South Sudan will only be able to pump oil at about 70 per cent of its former capacity when it finally resumes crude production after shutting down all its wells nearly eight months ago, the finance minister said on Tuesday.
The newly-independent nation also plans to seek loans from the International Monetary Fund (IMF) as it tries to make up for the loss of oil, which accounted for about 98 per cent of state revenues, Finance Minister Kosti Manibe told reporters in Juba.
Landlocked South Sudan seceded from Sudan over a year ago, taking about 350,000 barrels per day of oil output - around three-quarters of the united country's total - but closed it off in January in a dispute with Khartoum over export fees.
The two reached an interim deal last month that could open the way to resuming exports, raising hopes output could soon restart and give a boost to the two ailing economies.

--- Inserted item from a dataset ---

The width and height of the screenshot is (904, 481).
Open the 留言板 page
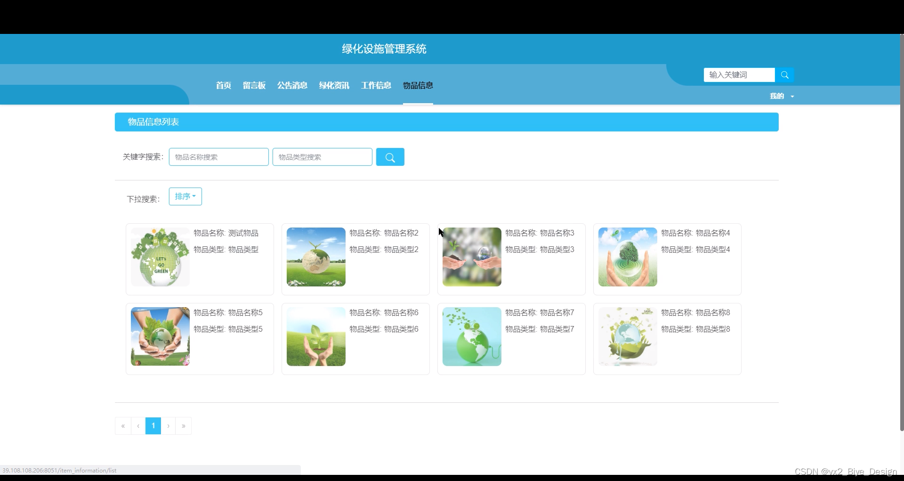coord(254,85)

But even after a final deal, Manibe said it could take three to six months for crude to flow into the eastern pipeline from Upper Nile state and nine to 12 months in the western pipeline from Unity state, which was damaged during border clashes.
The oil would then take as much as two months to travel from the fields to the Red Sea terminal at Port Sudan, he said.
"When you resume the pumping of oil, it's not possible to resume at 100 percent operation rate. The projection so far is that it will begin at about 70 percent is the best they can do," he said.
"Even the revenues that we will collect from oil sales will be lower than what we were collecting in the past."
He said South Sudan expected to collect another $540 million from an oil cargo which was sold in January but was still being held in offshore accounts after a deal was signed.
If the two sides fail to reach a deal it could take as much as two years for oil to flow via a planned alternative pipeline, Manibe said.
South Sudanese officials have been scrambling to make up for the sudden loss of oil income, including through domestic and foreign loans.
Manibe said they would also seek funds from the IMF.
"As a member we're qualified now to apply for a loan from the IMF and we do intend to do it," he said. "We're seeking loans from very many quarters including the IMF."
The country has a current quota of $200 million which they were working to have doubled, Manibe said.